教你使用常用的逻辑公式和恒等式等价改写SQL

发布时间 2023-08-17 16:58:01作者: 小至尖尖

今天同事给我一条2秒的SQL看看能不能优化。

原始SQL:

SELECT pk_dept
FROM aaaa
WHERE 1 = 1
  AND ((pk_group = '0001A110000000000JQ6' AND pk_org IN ('0001A110000000001M09')))
  AND (PK_DEPT IN (SELECT t1.ORGID
                   FROM xxxxx t1
                            INNER JOIN (SELECT (CASE WHEN ORGID3 IS NULL THEN ORGID2 ELSE ORGID3 END) orgid
                                        FROM xxxxx
                                        WHERE ORGID = '1001A110000000001U8S') t2
                                       ON t1.ORGID2 = t2.orgid OR t1.ORGID3 = t2.orgid))
  AND (enablestate IN (2))
ORDER BY code;
4 loops=1)
                                                                                                               Heap Fetches: 0
 Planning Time: 258.024 ms
 Execution Time: 2493.882 ms
(1583 rows)

xxxxx   表是一张非常复杂的视图,上面SQL执行计划大概2千行左右,所以本案例就不放整体的计划了。

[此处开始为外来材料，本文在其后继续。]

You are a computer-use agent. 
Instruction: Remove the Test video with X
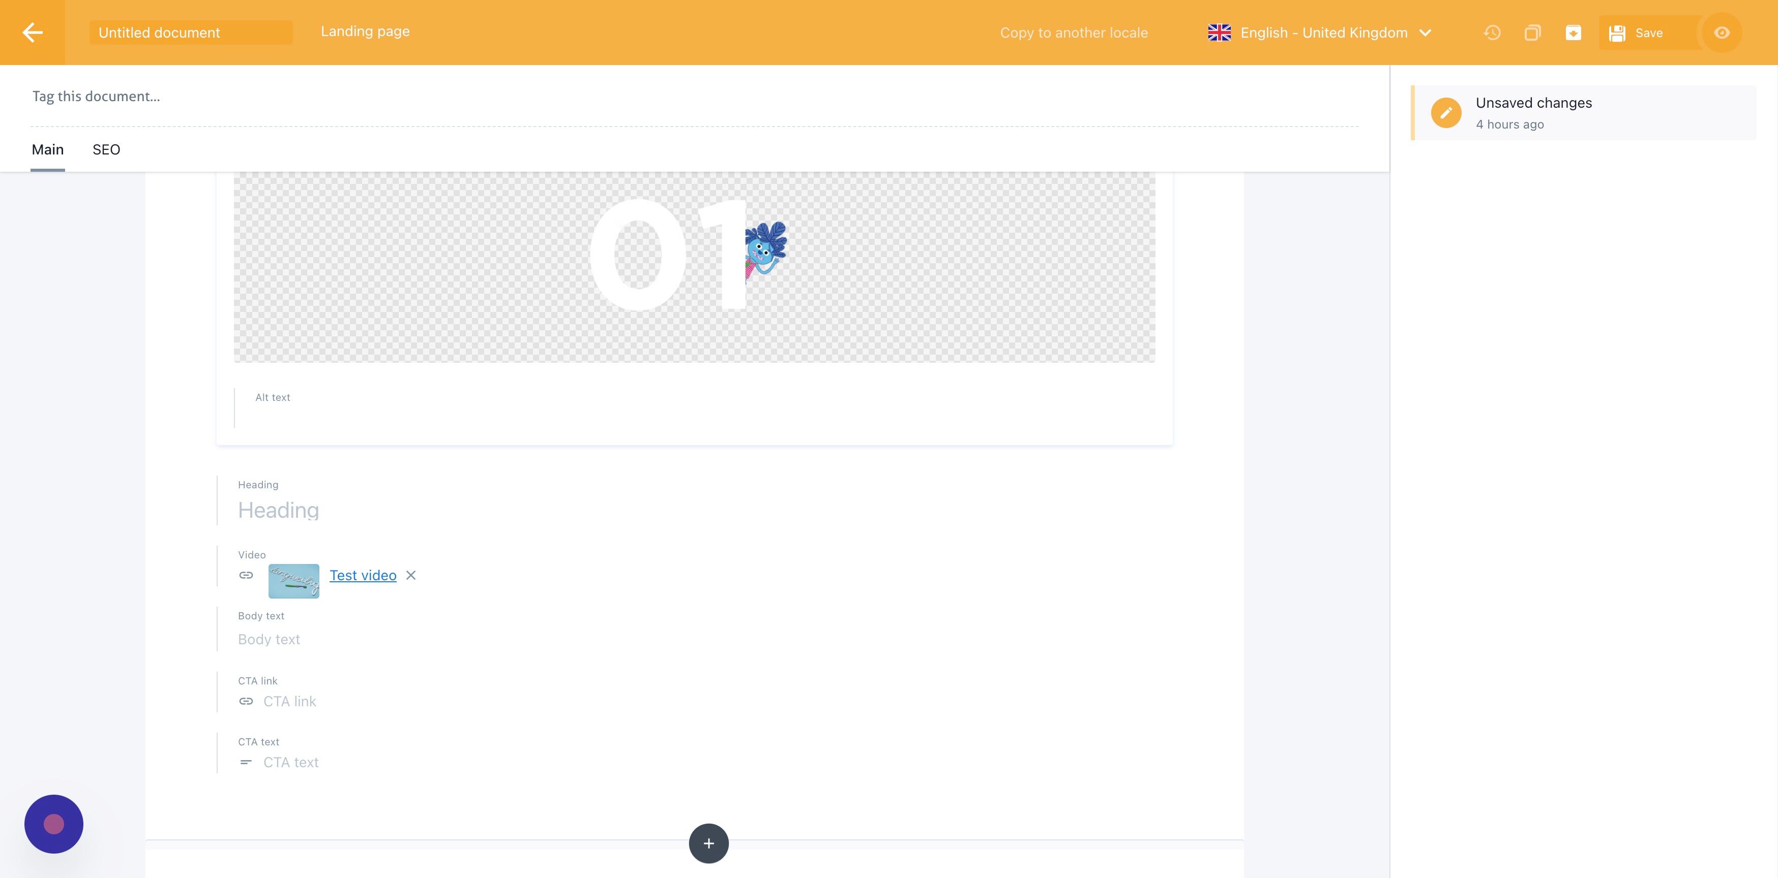click(411, 575)
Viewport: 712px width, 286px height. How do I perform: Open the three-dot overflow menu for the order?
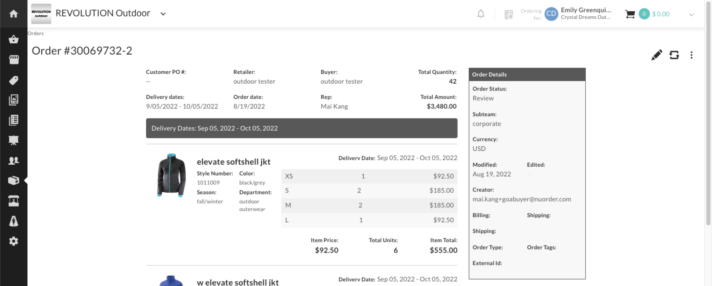click(692, 55)
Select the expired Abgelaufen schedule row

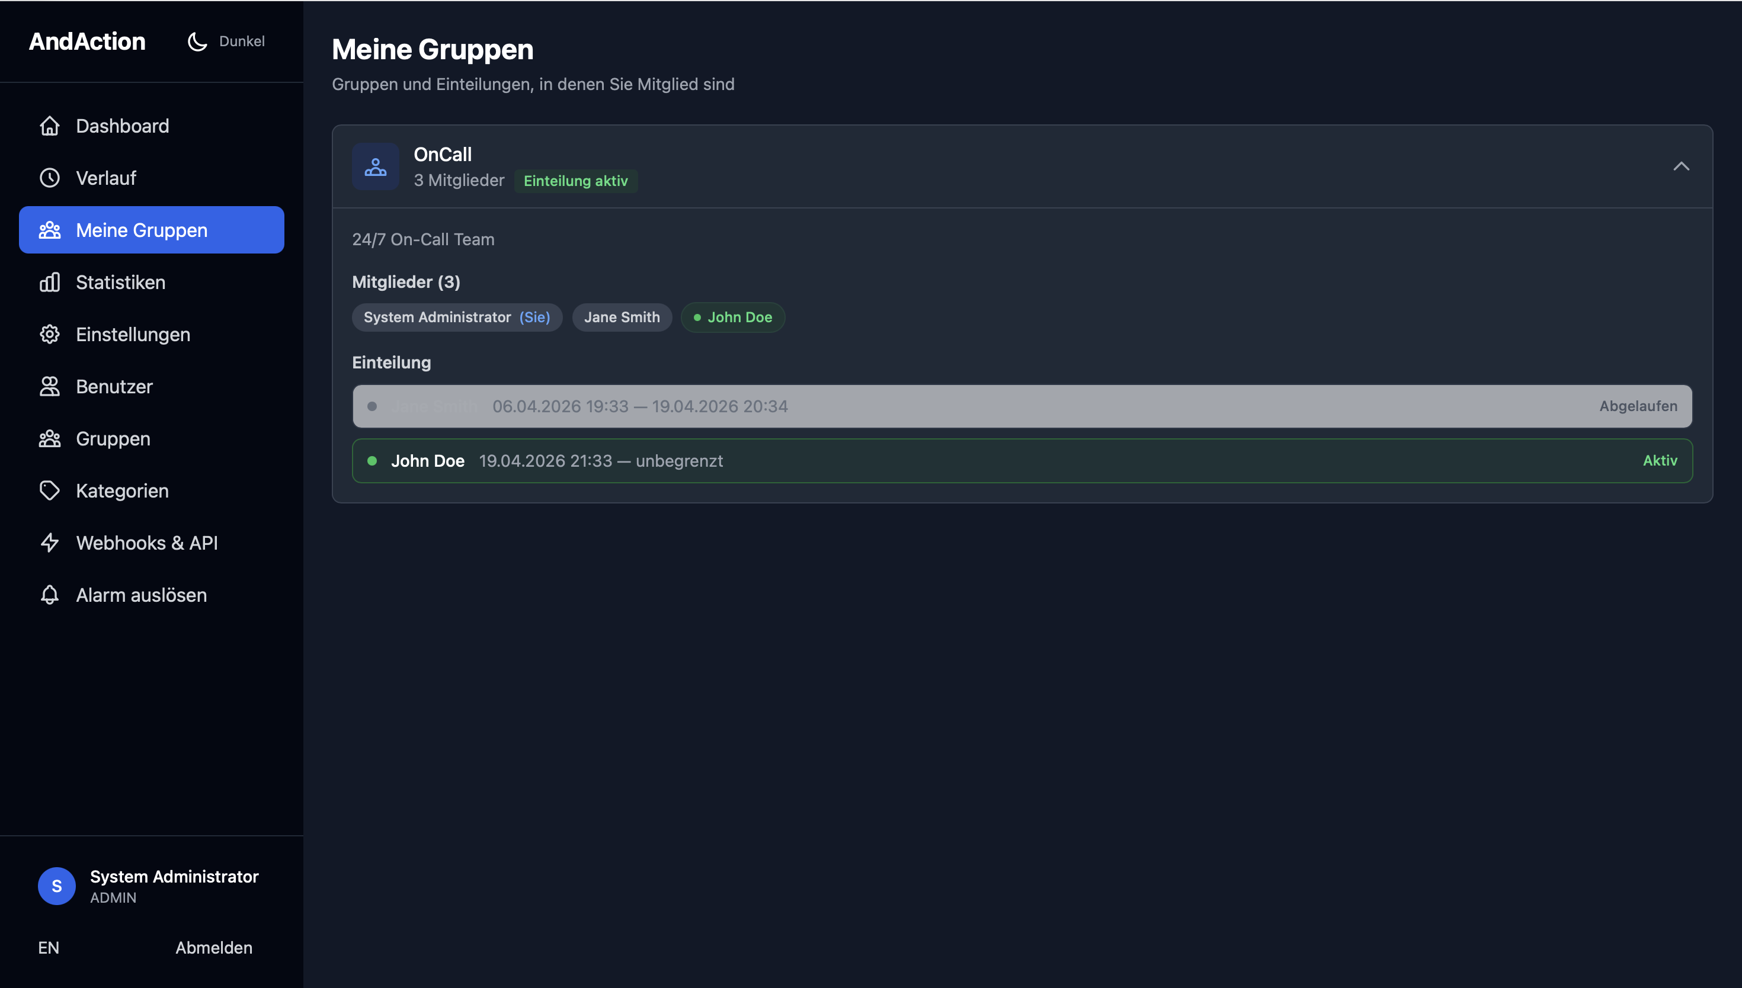pos(1021,406)
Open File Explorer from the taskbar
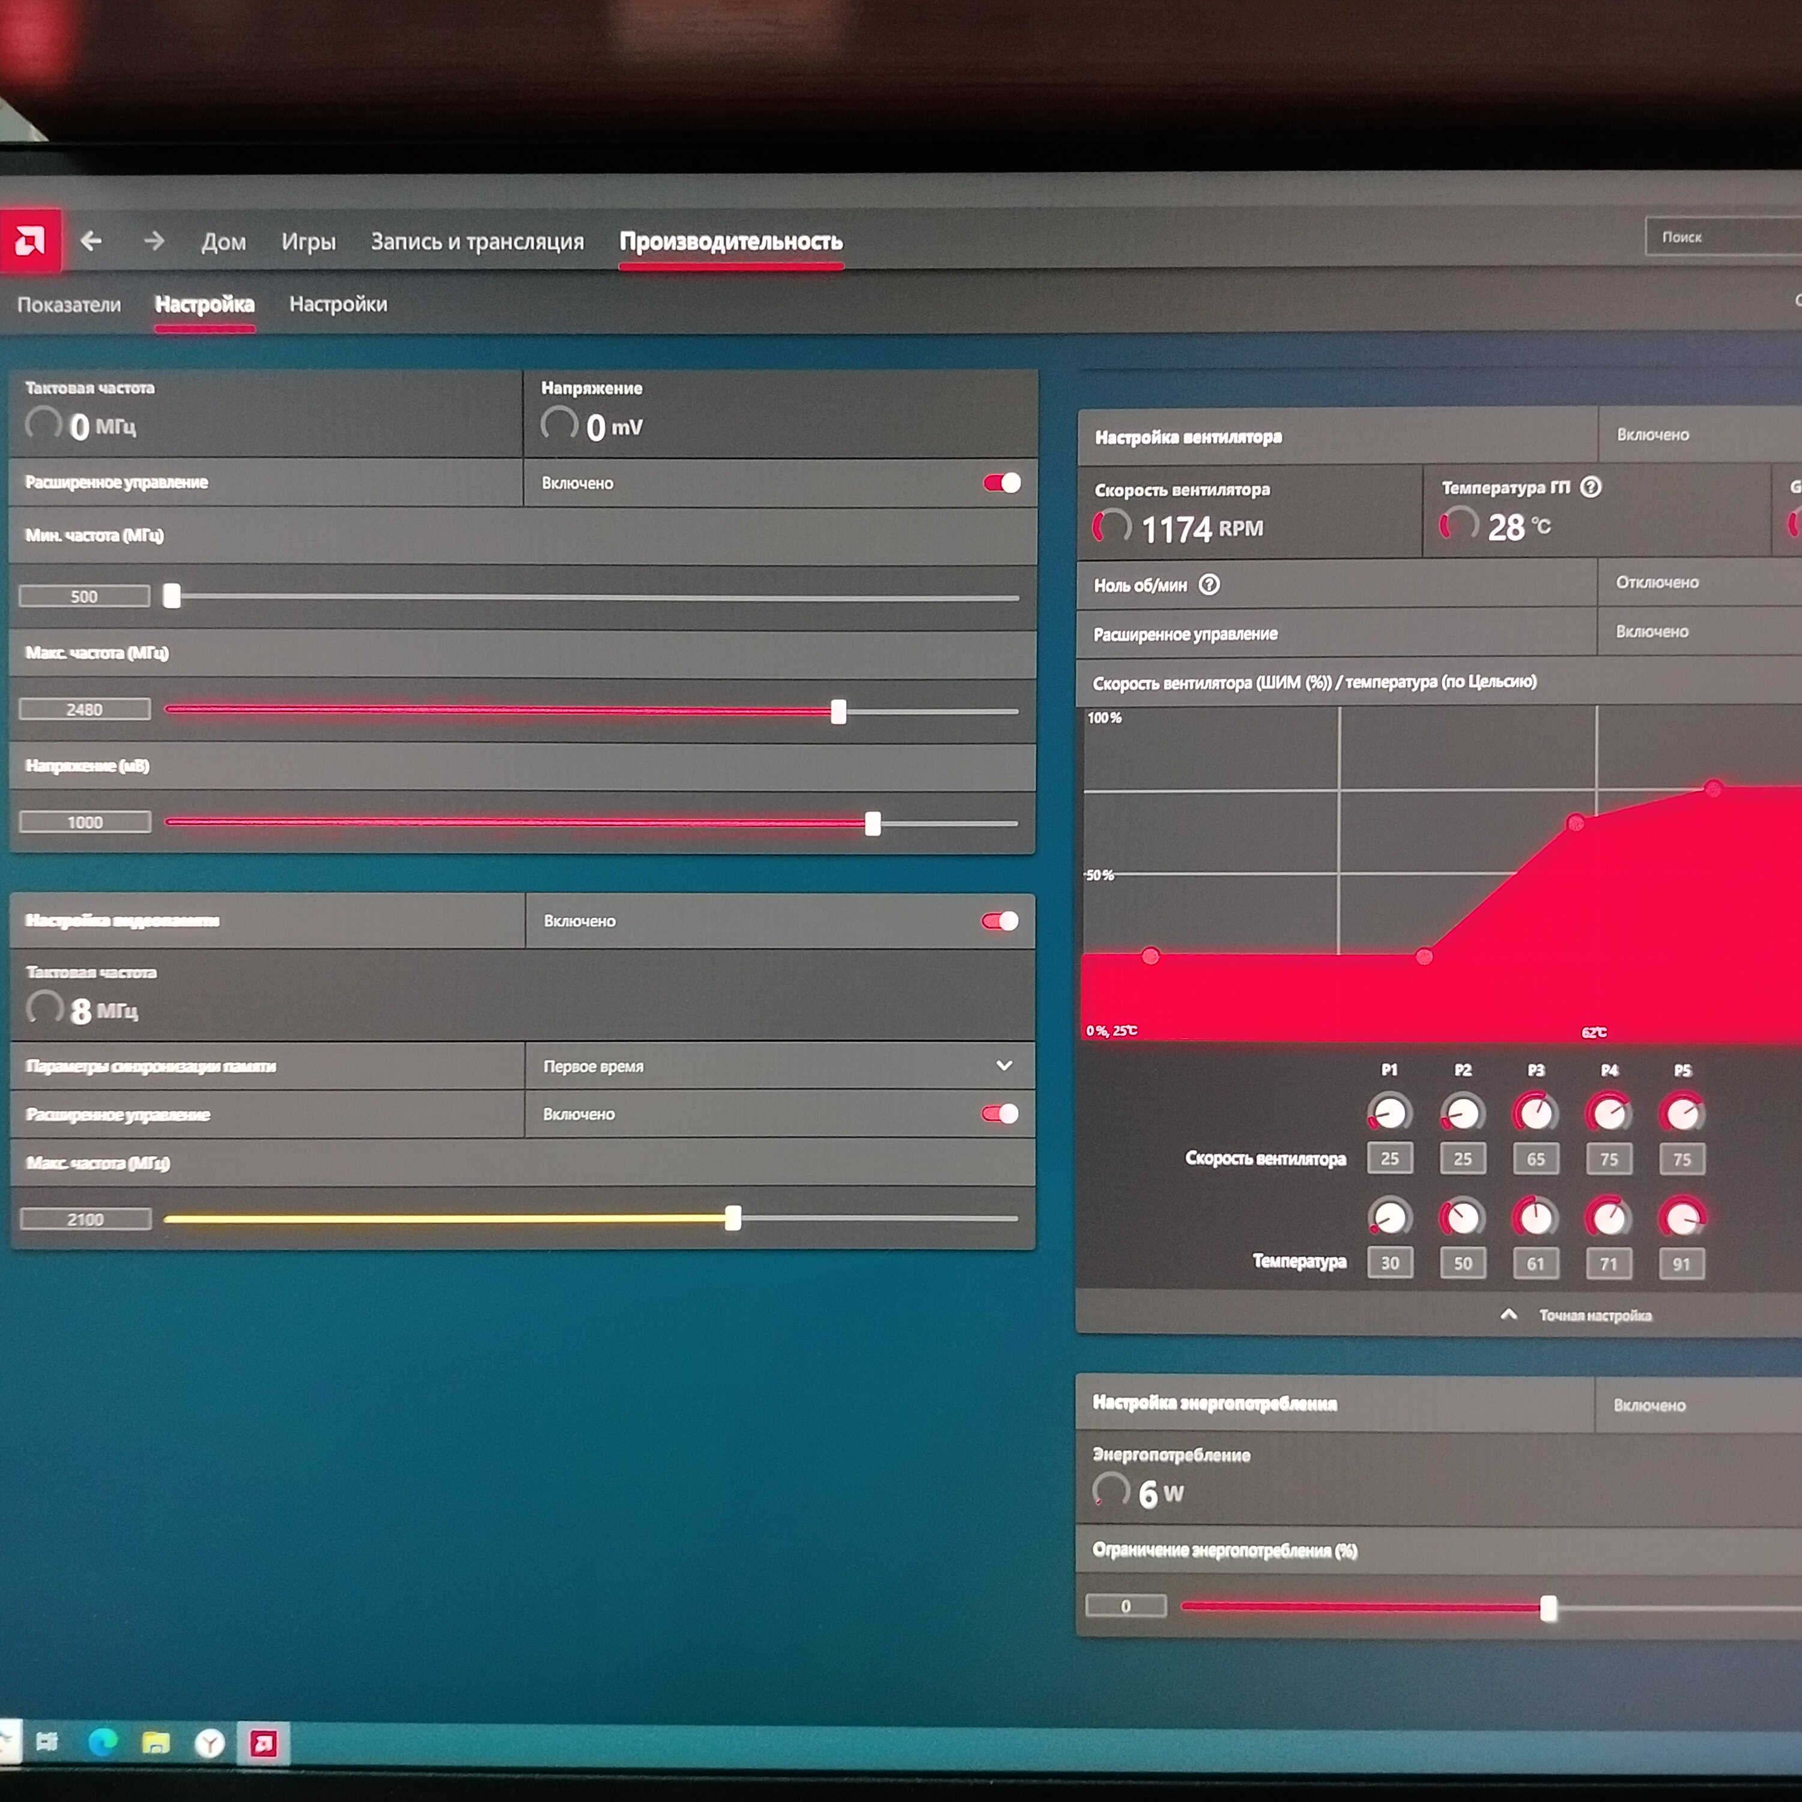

如果经常做优化的同学对于简单的SQL,相信可以使用瞪眼大法基本定位到语句慢的位置?

子查询慢SQL:

  SELECT t1.ORGID
                   FROM xxxxx t1
                            INNER JOIN (SELECT (CASE WHEN ORGID3 IS NULL THEN ORGID2 ELSE ORGID3 END) orgid
                                        FROM xxxxx
                                        WHERE ORGID = '1001A110000000001U8S') t2
                                       ON t1.ORGID2 = t2.orgid OR t1.ORGID3 = t2.orgid

主要是慢在连接列的 OR 关系运算符上。

我们可以仔细看看这条SQL,xxxxx 分别作为t1、t2 表内连接关联2次, 关联条件为:t1.ORGID2 = t2.orgid OR t1.ORGID3 = t2.orgid  

这种关联条件的逻辑关系可以简化为: t1.ORGID2 = t1.ORGID3

SQL语句可以进行以下精简:

SELECT t1.ORGID FROM xxxxx t1 where  ORGID = '1001A110000000001U8S';

验证等价逻辑:

ncc=#  SELECT t1.ORGID FROM xxxxx t1 WHERE EXISTS (
ncc(# SELECT 1 FROM
ncc(# (SELECT (CASE WHEN ORGID3 IS NULL THEN ORGID2 ELSE ORGID3 END) orgid FROM xxxxx WHERE ORGID = '1001A110000000001U8S') t2
ncc(# WHERE t1.ORGID2 = t2.orgid  OR   t1.ORGID3 = t2.orgid
ncc(#  );
        orgid
----------------------
 1001A110000000001U8S
(1 row)

ncc=#   SELECT t1.ORGID FROM xxxxx t1 where  ORGID = '1001A110000000001U8S';
        orgid
----------------------
 1001A110000000001U8S
(1 row)

ncc=#

可以看到子查询SQL进行改写后是结果是等价的,使用逻辑公式进行化繁为简。

改写优化SQL后执行计划:

SELECT pk_dept
FROM org_dept
WHERE 1 = 1
  AND ((pk_group = '0001A110000000000JQ6' AND pk_org IN ('0001A110000000001M09')))
  AND (PK_DEPT IN (SELECT t1.ORGID
                   FROM EHR_ORG_DEPT t1
                   where ORGID = '1001A110000000001U8S')
    )
  AND (enablestate IN (2))
ORDER BY code;
                                                                                 ->  Seq Scan on org_dept d1_35  (cost=0.00..639.33 rows=7133 width=116) (actual time=0.047..1.480 rows=7133 loops=1)
                                                                                 ->  Hash  (cost=120.64..120.64 rows=3224 width=21) (actual time=1.315..1.315 rows=3224 loops=1)
                                                                                       Buckets: 4096  Batches: 1  Memory Usage: 199kB
                                                                                       ->  Index Only Scan using pk_bd_region on bd_region bg_35  (cost=0.28..120.64 rows=3224 width=21) (actual time=0.024..0.651 rows=3224 loops=1)
                                                                                             Heap Fetches: 0
 Planning Time: 86.684 ms
 Execution Time: 625.439 ms

2.4秒的SQL最后通过化繁为简最终优化到625毫秒就能跑出结果。

总结:逻辑思维课程还是挺重要的,建议大家有空的时候去看看。